Islamabad: In a significant move aimed at broadening the tax base and increasing revenue, the federal government is preparing to ban tax non-filers from purchasing property and vehicles as part of the upcoming Budget 2025–26. The initiative, part of Pakistan’s commitments under the ongoing loan negotiations with the International Monetary Fund (IMF), is expected to mark a turning point in the country’s efforts to enforce tax compliance.
Government sources reveal that these strict new restrictions will accompany the eventual elimination of the “non-filer” category altogether — a long-standing classification in Pakistan’s tax system that has been widely criticized for enabling large-scale tax evasion.
Read: FBR to tighten controls on non-filers via Finance Bill 2025-26
Under the new regime, non-filers will be barred from making major financial transactions, particularly the purchase of vehicles and real estate. These measures are aimed at compelling more individuals and businesses to register as tax filers and contribute to the national exchequer.
The move comes in response to IMF concerns about Pakistan’s sluggish tax reforms and vulnerability to external economic pressures, including global inflation trends, rising US tariffs, and regional tensions with neighboring India. In recent discussions, the IMF has insisted on more robust revenue measures, including timely adjustments in energy tariffs and the phasing out of tax exemptions for special economic zones.
In line with these expectations, the Federal Board of Revenue (FBR) is actively pursuing structural reforms aimed at improving tax enforcement. According to officials, the FBR is implementing a multi-pronged approach that includes:
- Abolishing the non-filer category from the tax system.
- Leveraging third-party data to identify and track tax defaulters.
- Expanding the use of the Compliance Risk Management System (CRMS) in Islamabad, Lahore, and Karachi.

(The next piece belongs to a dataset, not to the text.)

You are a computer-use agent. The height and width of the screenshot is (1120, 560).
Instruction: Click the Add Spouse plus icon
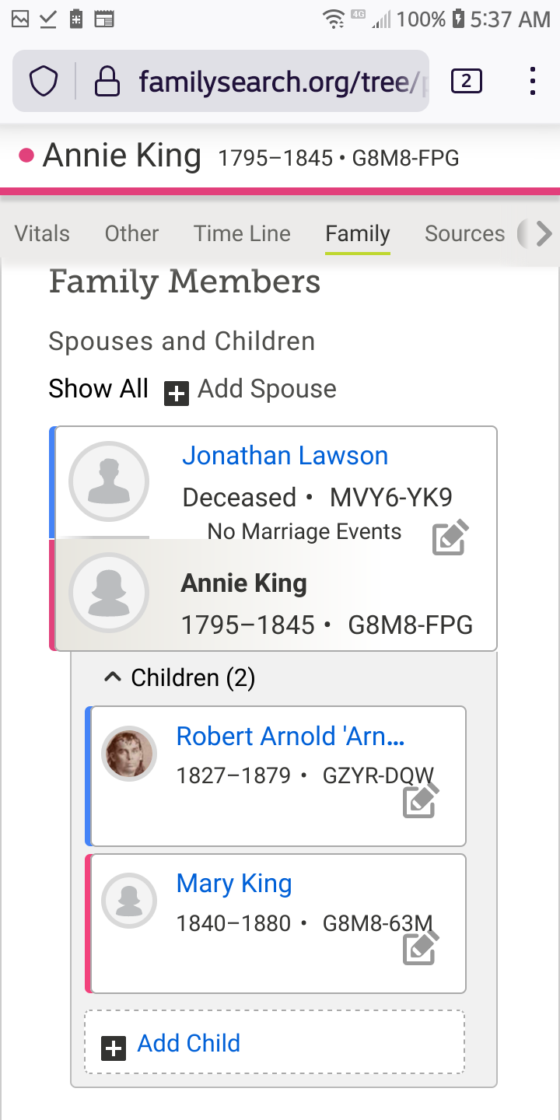(x=177, y=393)
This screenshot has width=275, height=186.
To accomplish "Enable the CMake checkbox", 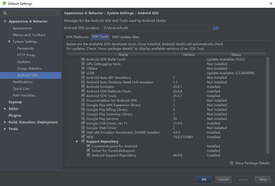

- Extending CRMS to corporate tax units across the country.
Read: NA Committee approves relaxing restrictions on non-filers
FBR officials disclosed that while some efforts, such as the Tajir Dost Scheme aimed at bringing retailers into the tax net, fell short of expectations, recent policy adjustments have yielded results. For example, a 51% increase in tax filers among traders and wholesalers was recorded after a hike in withholding taxes on unregistered businesses.
The upcoming budget is expected to reflect a strong focus on documentation and compliance. According to insiders involved in the IMF-Pakistan budget discussions, it has been decided that “non-filers will no longer be allowed to operate with impunity.”
In addition to bans on high-value purchases, the government may consider integrating national databases and digital tools to track lifestyle patterns inconsistent with declared incomes — a move that aligns with international best practices.
The anticipated tax measures will not only help fulfill IMF loan conditions but also enhance domestic revenue mobilization, a critical goal for stabilizing the national economy. However, these reforms are likely to face resistance from segments of society accustomed to operating outside the formal tax system.
Read: Non-Filers barred from high-value banking transactions, property, share purchases: FBR
With the budget just weeks away, all eyes are now on how effectively the government will enforce these changes — and whether they will be sustained beyond IMF oversight.